The book makes recurring contradictory references to the presumed sexual desires of women.  The author believes that a woman desires something that a eunuch cannot give her, so if she shares his bed, she will "languish and pine away" and "die a lingring Death." Although she may want to declare lifelong faithfulness to a castrated man, she cannot be expected to know herself well enough to stick to her vows. No priest should allow her to "put her self in evident Danger of committing Sin" in an extramarital liaison when she finally tires of the marriage.  The second, contradictory theme is that a woman can indeed enjoy sex with a eunuch but it is illicit because it is non-procreative: "an Eunuch can only satisfy the Desires of the Flesh." The marriage should be forbidden if it affords her sexual pleasure without the risk of pregnancy.
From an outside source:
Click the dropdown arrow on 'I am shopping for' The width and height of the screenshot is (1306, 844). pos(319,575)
If a husband is discovered to be impotent or infertile, his wife should gladly separate from him to prove she isn't lewd.  (That is, she oughtn't be eager to endure the sexual attentions of a man, even her own husband, for reasons other than procreation.)  If she does not voluntarily separate, "it is my Opinion she shall be forc'd to separate".  Late in the book he clarifies that he's not talking about lifelong marriages where the husband gradually becomes infertile, but only to new marriages where the would-be husband is obviously – "notoriously" – a eunuch.
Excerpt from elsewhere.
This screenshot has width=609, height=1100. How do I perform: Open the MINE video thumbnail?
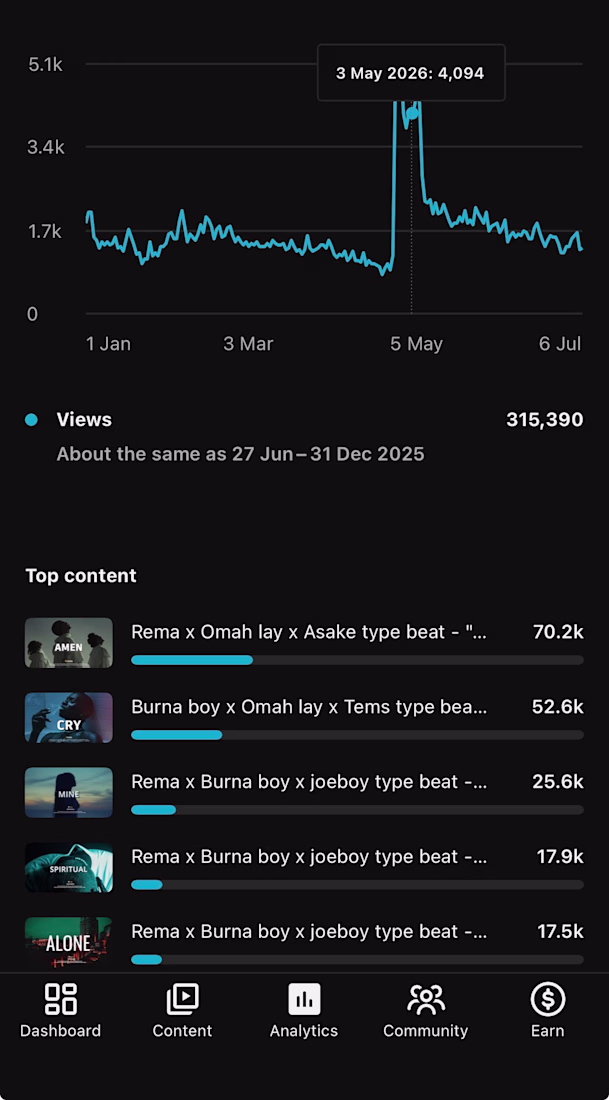(x=69, y=792)
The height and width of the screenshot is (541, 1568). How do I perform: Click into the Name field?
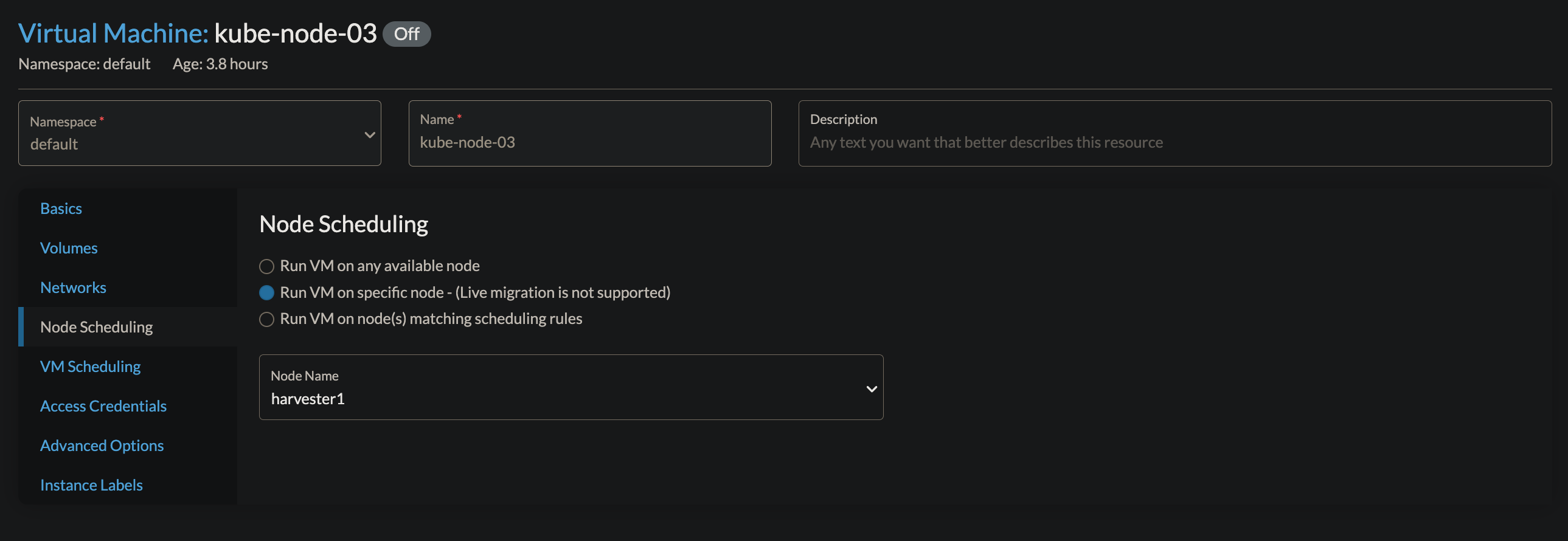[589, 142]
The message about eunuchs' sexual preferences and activities is unclear.  The author says a eunuch destroys a woman to satisfy his "wicked Passion" although sex makes him feel "the utmost Chagrin and Affliction, because of his wretched Incapacity."   Early in the book, the author quotes St. Basil at the time of the Arian heresy referring to eunuchs as "jealous," "suspicious," and tormented by lust.  Later in the book, he offers the contradictory stereotype that eunuchs "are never Jealous" and would easily give their wives permission to have affairs (after all, the eunuch Dydimus actively prostituted his wife).

Why read this book?

The book's moral message is poorly argued.  The intended structure was to devote the first half of the book to providing general background on eunuchs and their social position, another quarter to delivering the argument on why eunuchs have no right to marry, and the remainder to addressing counterobjections.  In its actual execution, the text meanders, spills beyond its scope, contains many redundancies, and hastily dismisses counterobjections.  The author also makes the unpersuasive moral assumption that "what is" is of course "what ought to be," i.e. that anti-eunuch stereotypes and discrimination have a reasonable basis and should be perpetuated.  He favors Catholic perspectives and takes it to be obvious that ancient Roman laws and social mores should apply to eighteenth-century France.
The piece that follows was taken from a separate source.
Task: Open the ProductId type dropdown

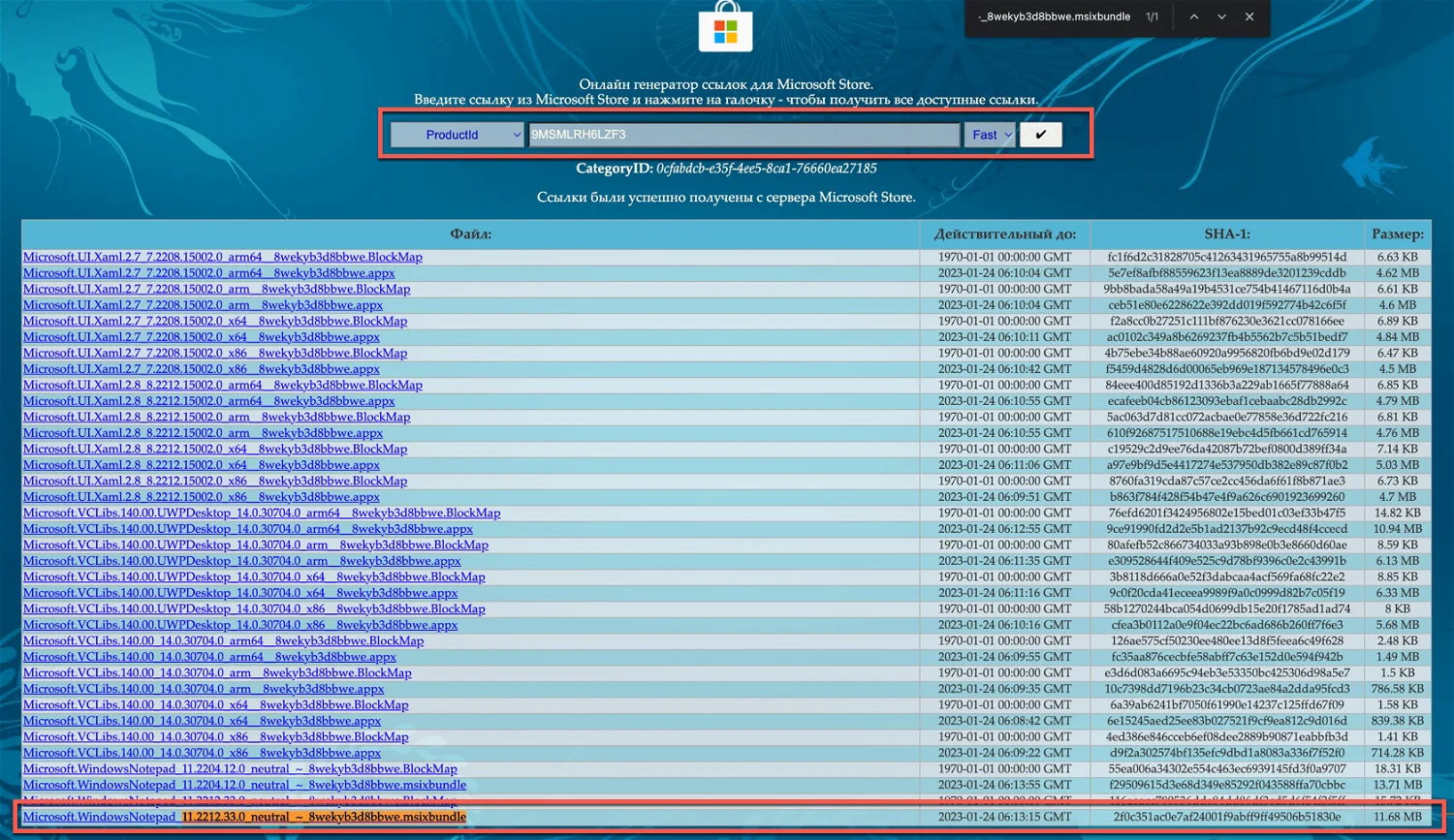Action: point(457,135)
While the book contains an impressive, cited catalogue of actual European eunuchs interspersed with diverting European folktales about unfortunate men, it is ultimately limited in its cultural scope.  The review of Persia is wanting.  There are virtually no specific examples from the Ottoman empire and no description of the government, social structure, culture, or religion of Constantinople.  Anticipated words like "Mohammedan" or "seraglio" appear nowhere in the manuscript.  An even more glaring omission is the nation of China with its hundreds of thousands of castrated palace servants.  Perhaps this information was unavailable to the author in French or Latin; had he been aware, he would certainly have mentioned the word "China" somewhere in his book.  With the possible exception of one sentence about a mysterious "Kingdom of Boulan," the slave trade in Africa is also omitted, and with it, the observation that many eunuchs were forbidden from marrying not primarily because of their castration but because they were slaves.

This book gives a vivid impression of what one Renaissance legal scholar thought about the character and sexual morality of contemporary European eunuchs.  Many of his prejudices are expressed with irrational and circular claims.  Once that scope is understood, the book can be enjoyed for its useful references and for its color.